Let’s start by addressing the biggest issue with life insurance. The thought of yourself or a loved one dying is really unpleasant. Now imagine that someone is sitting at your kitchen table with you and going through a worksheet where they put some numbers into it and it spits out an ‘amount’ that you would be worth if you died. That takes the unpleasantness to the next level. After many years going through this with clients, trust me, no one likes to talk about what happens if they die unexpectedly.
As unpleasant as that process sounds, it is important to think about because the alternative is thinking about your loved ones potentially being left in difficult or even dire financial circumstances. Add the idea of your family having to move because they can’t afford your house, kids unable to go to college or university because they wan’t pay for it or your partner back at work a week after your death because they need their next pay cheque. These thoughts should trump the unpleasant idea that you die unexpectedly.
Imagine what happens to your family if you are not here today. Now how much insurance do you need? Will a GoFundMe page set up after your death cover it?

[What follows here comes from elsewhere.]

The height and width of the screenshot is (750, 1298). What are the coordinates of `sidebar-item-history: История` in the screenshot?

The reality is that you need to plan based on what if something happened to you today. What do you want your beneficiaries to be able to pay for immediately and how long will they need help financially to adjust to things.
If you own a home the biggest monthly expense most people have is their mortgage payment. This is typically where you start. What debts would you want people to be able to pay off immediately? Mortgages, credit lines, credit cards, etc. These are the hard numbers and they are usually easier to arrive at. The more difficult the amount to arrive at is figuring out any extra money you want to leave behind. You can include a lump sum of money to supplement income for a few years or to help with paying for future expenses (i.e. post-secondary tuitions).

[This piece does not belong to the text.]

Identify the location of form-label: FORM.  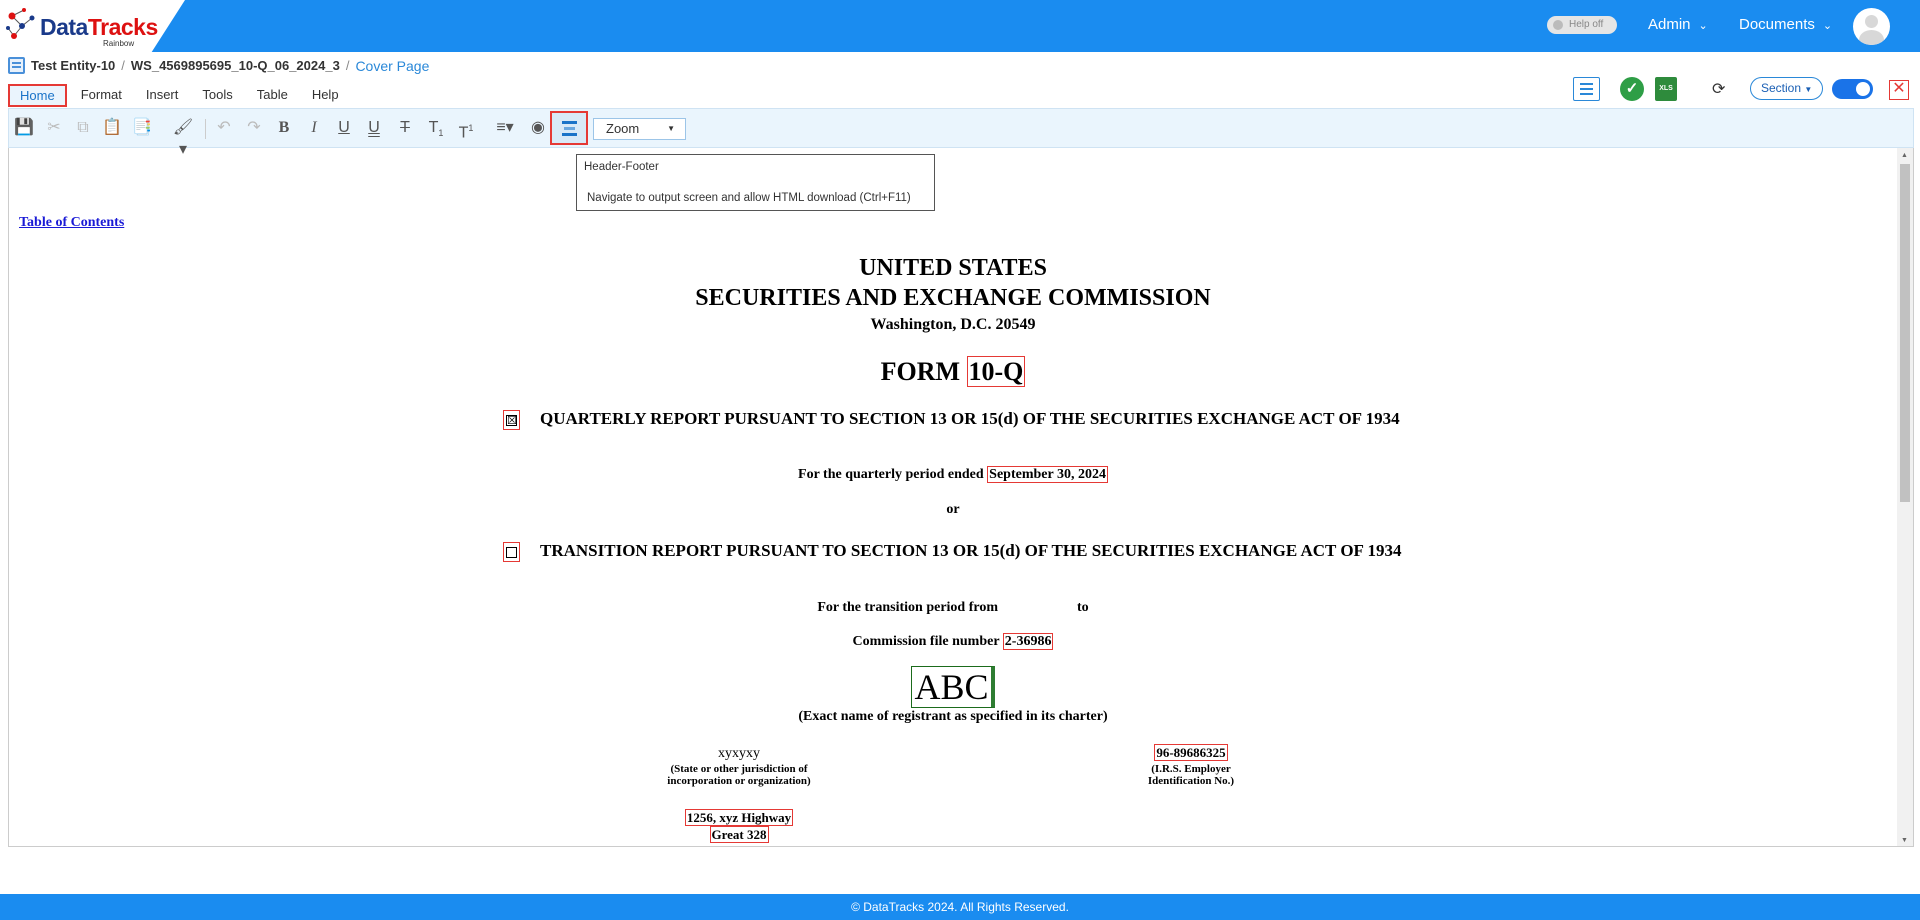
(920, 372).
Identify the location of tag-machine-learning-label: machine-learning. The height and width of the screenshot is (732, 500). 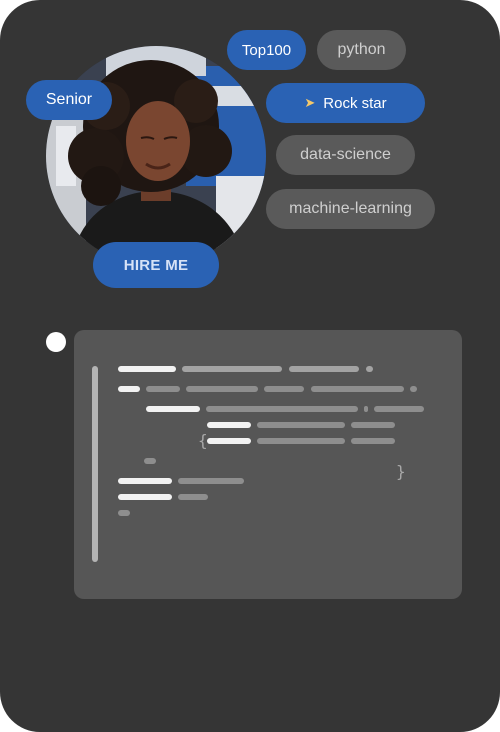
(350, 208).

Once you have determined how much coverage that you need, you need to figure out if they are temporary or permanent life insurance needs. A mortgage is a great example of a temporary need. The amount of your current mortgage balance will be lower in 10 years than it is today. Structure your coverage accordingly… Use term life insurance to cover any large amounts that are temporary and consider permanent life insurance if you have an expense that isn’t going to go away (e.g. funeral costs).
The bottom line with figuring out how much you need is that I have never had a beneficiary tell me that they would take the money instead of having another day with the person who died. I have also seen the effects that good versus poor planning of how much coverage is enough can have. Put aside the unpleasantness and make the decision that gives your beneficiaries what they need right now.
In everyone’s self image they live until they are a ripe old age and die peacefully in their sleep after living the fullest life they could ever imagine. This isn’t how the world works though and you need to plan for it.